*TASK BRIEF*. Skip all pictures; return exactly the lines from the one containing "Viewport: 1456px width, 819px height." through the end of the data.

*DATA PROVIDED*.

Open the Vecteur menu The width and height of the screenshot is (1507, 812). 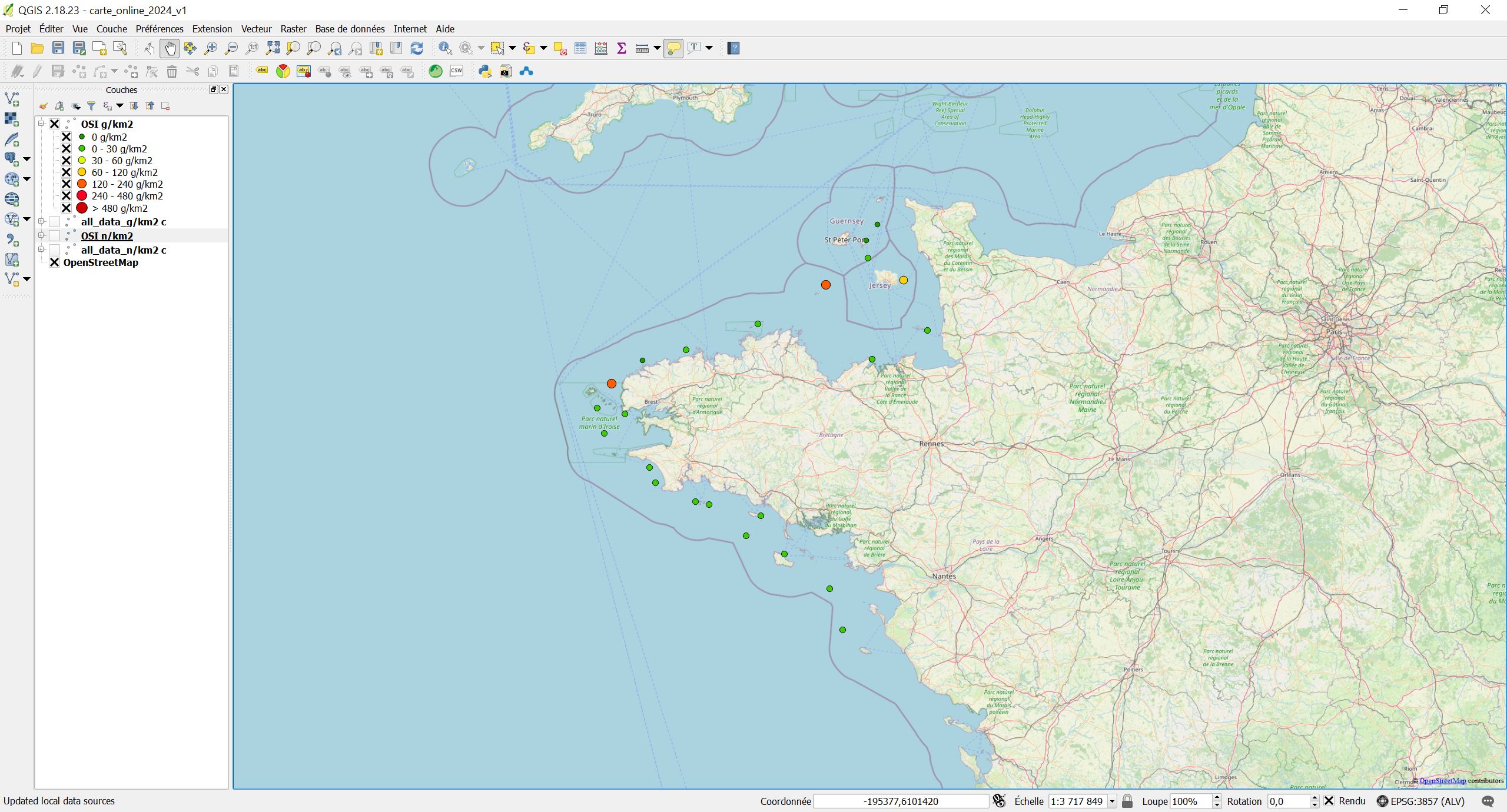pyautogui.click(x=256, y=29)

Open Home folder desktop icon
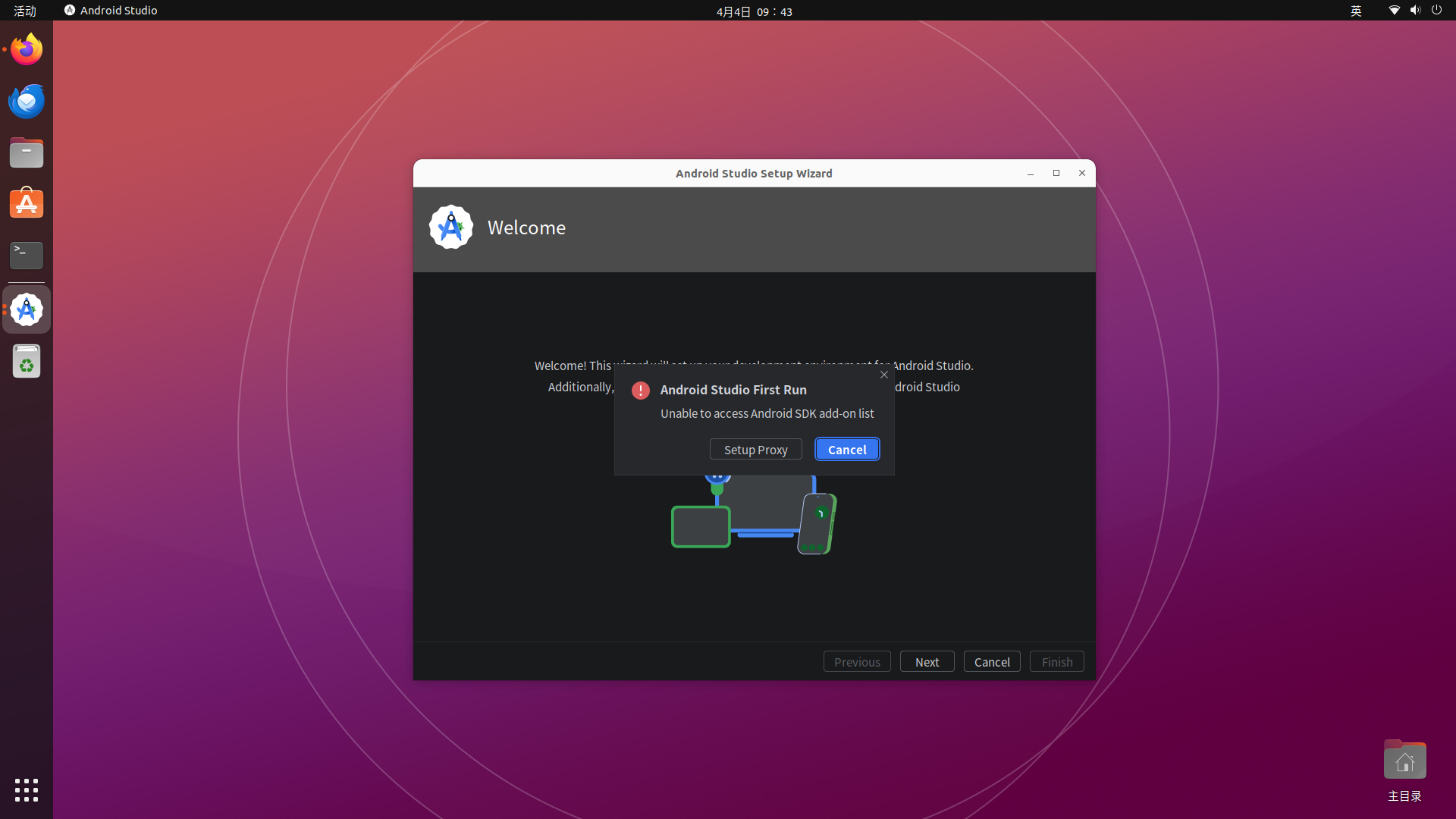1404,761
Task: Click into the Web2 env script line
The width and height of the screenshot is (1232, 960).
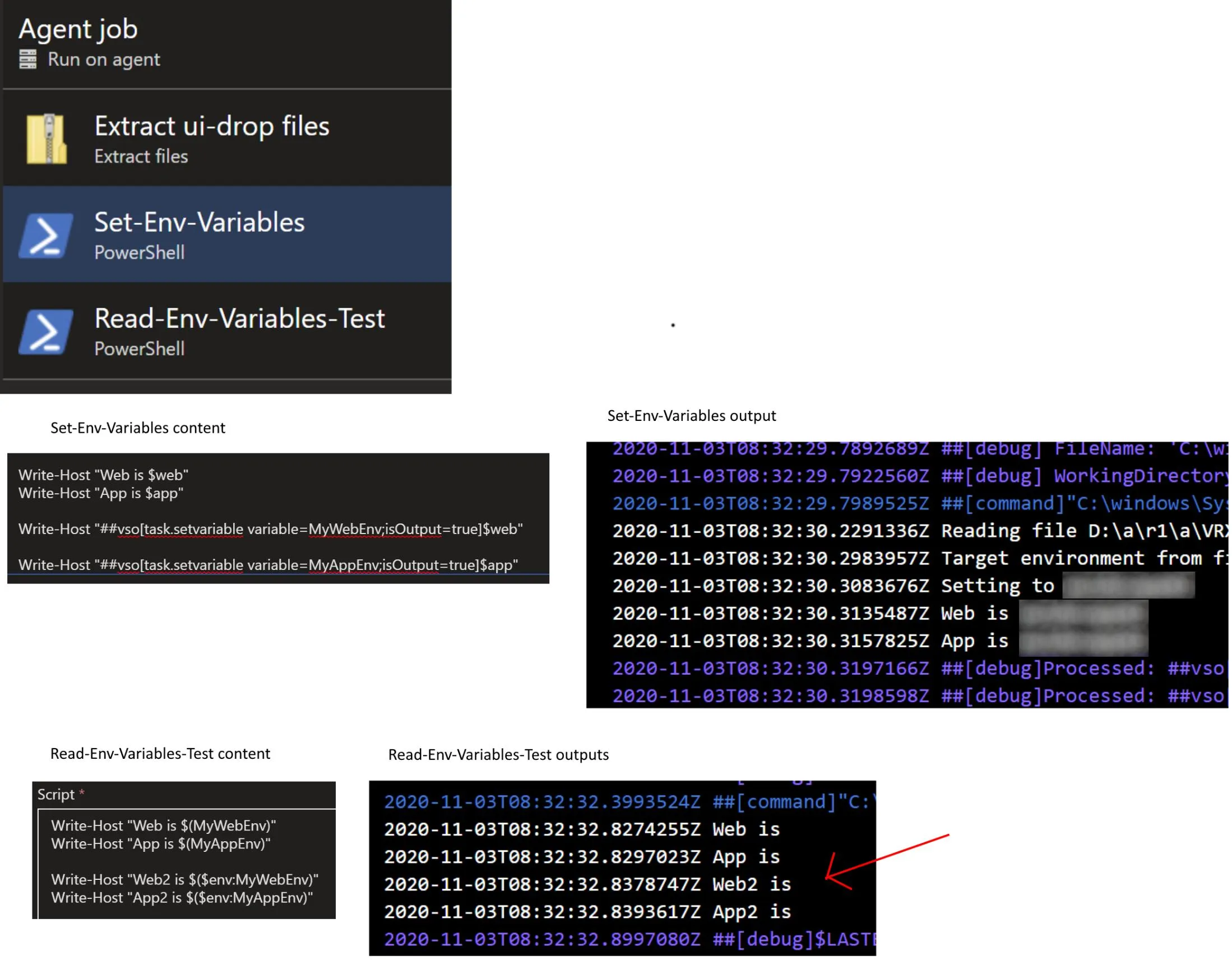Action: (184, 880)
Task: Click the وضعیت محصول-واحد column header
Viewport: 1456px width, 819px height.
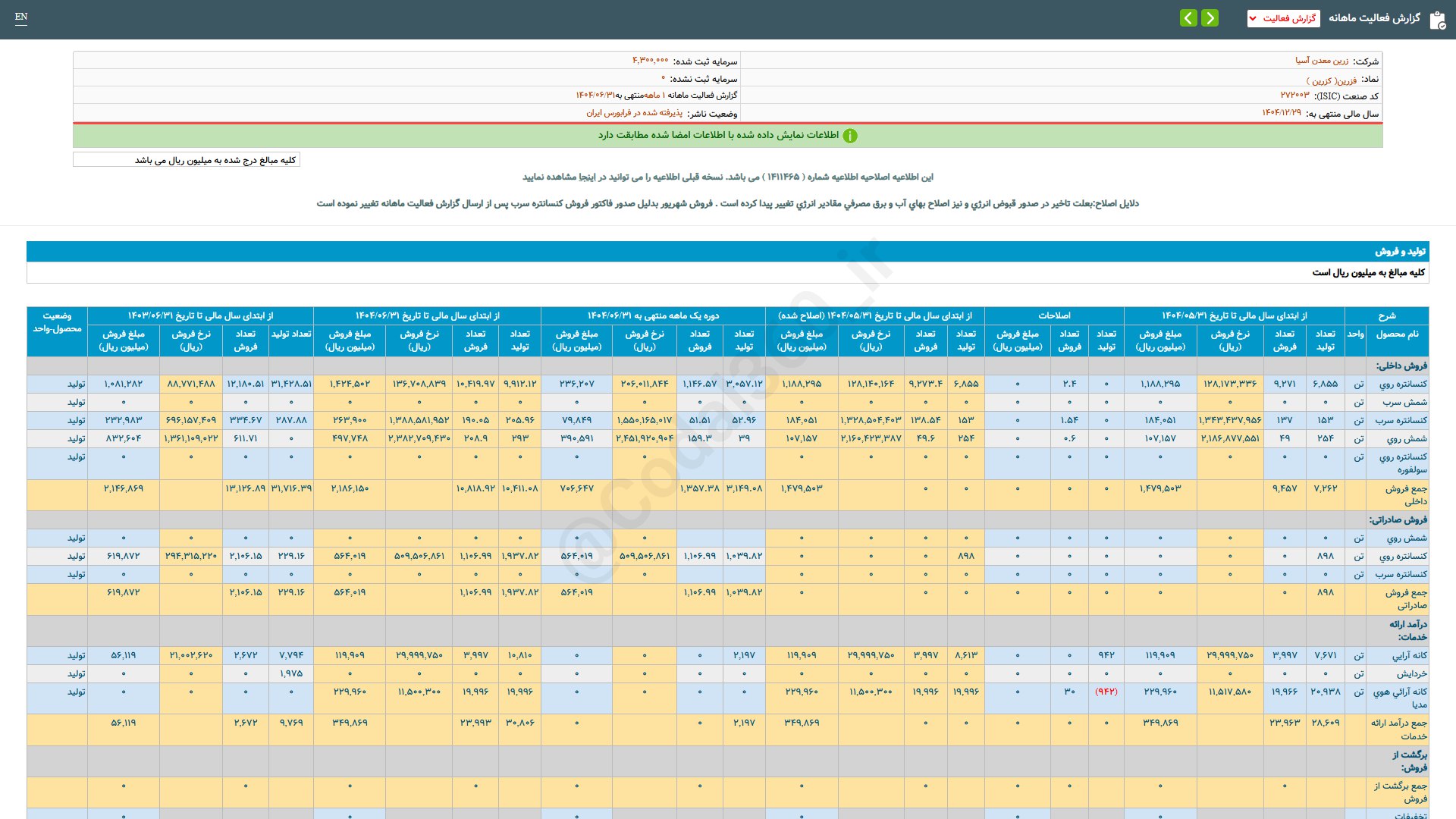Action: [57, 322]
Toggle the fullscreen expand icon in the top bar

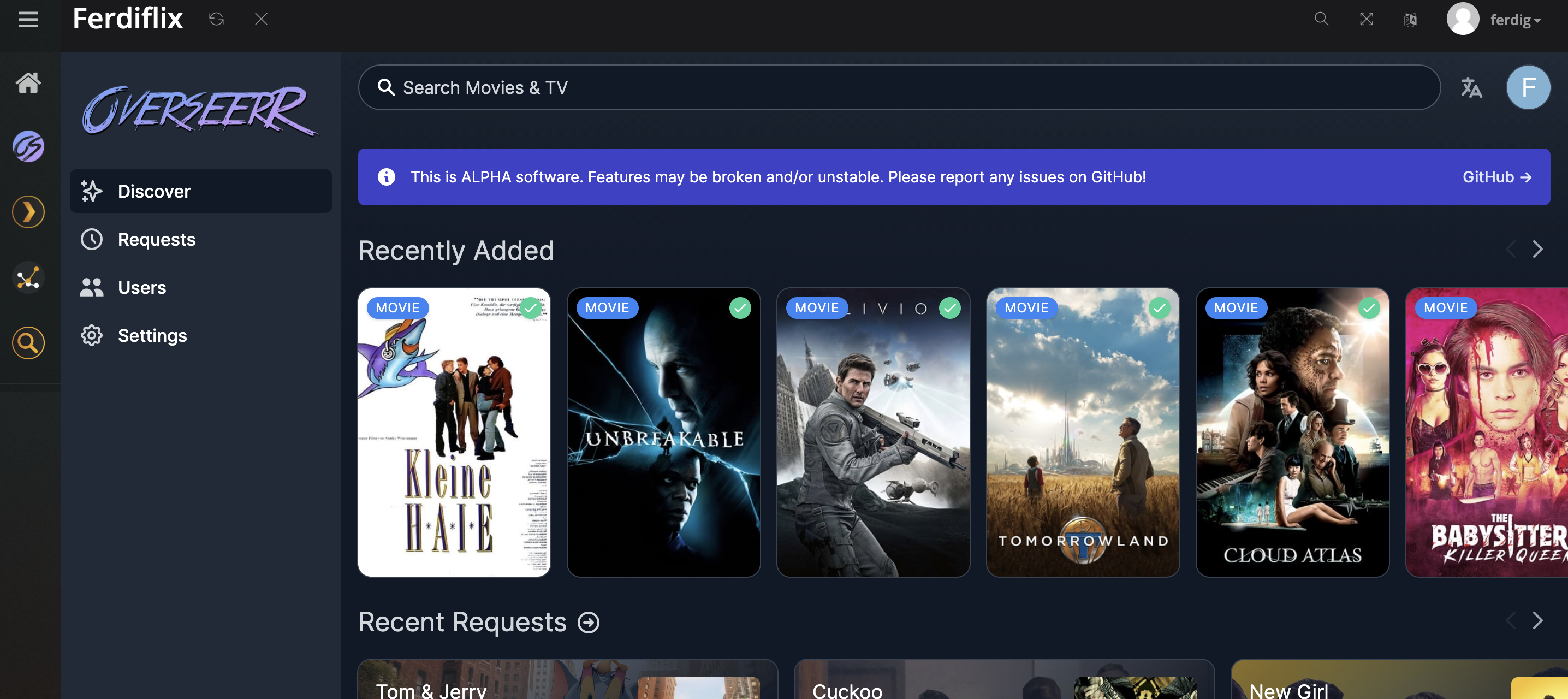[x=1367, y=20]
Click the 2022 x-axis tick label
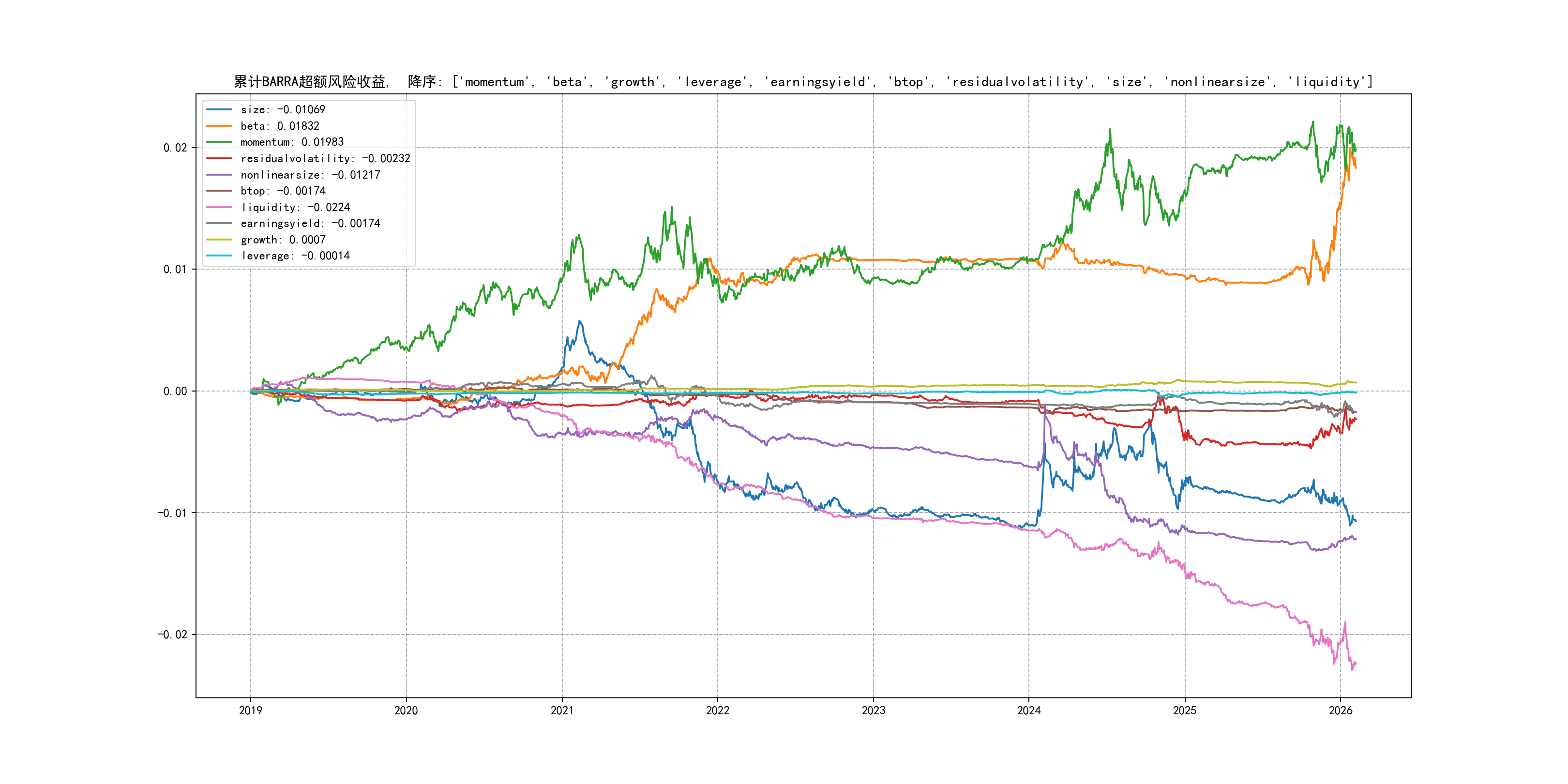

*WRITTEN RESPONSE*.
Viewport: 1456px width, 819px height.
Action: [57, 322]
Toggle the fullscreen expand icon in the top bar

[x=1367, y=20]
Click the 2022 x-axis tick label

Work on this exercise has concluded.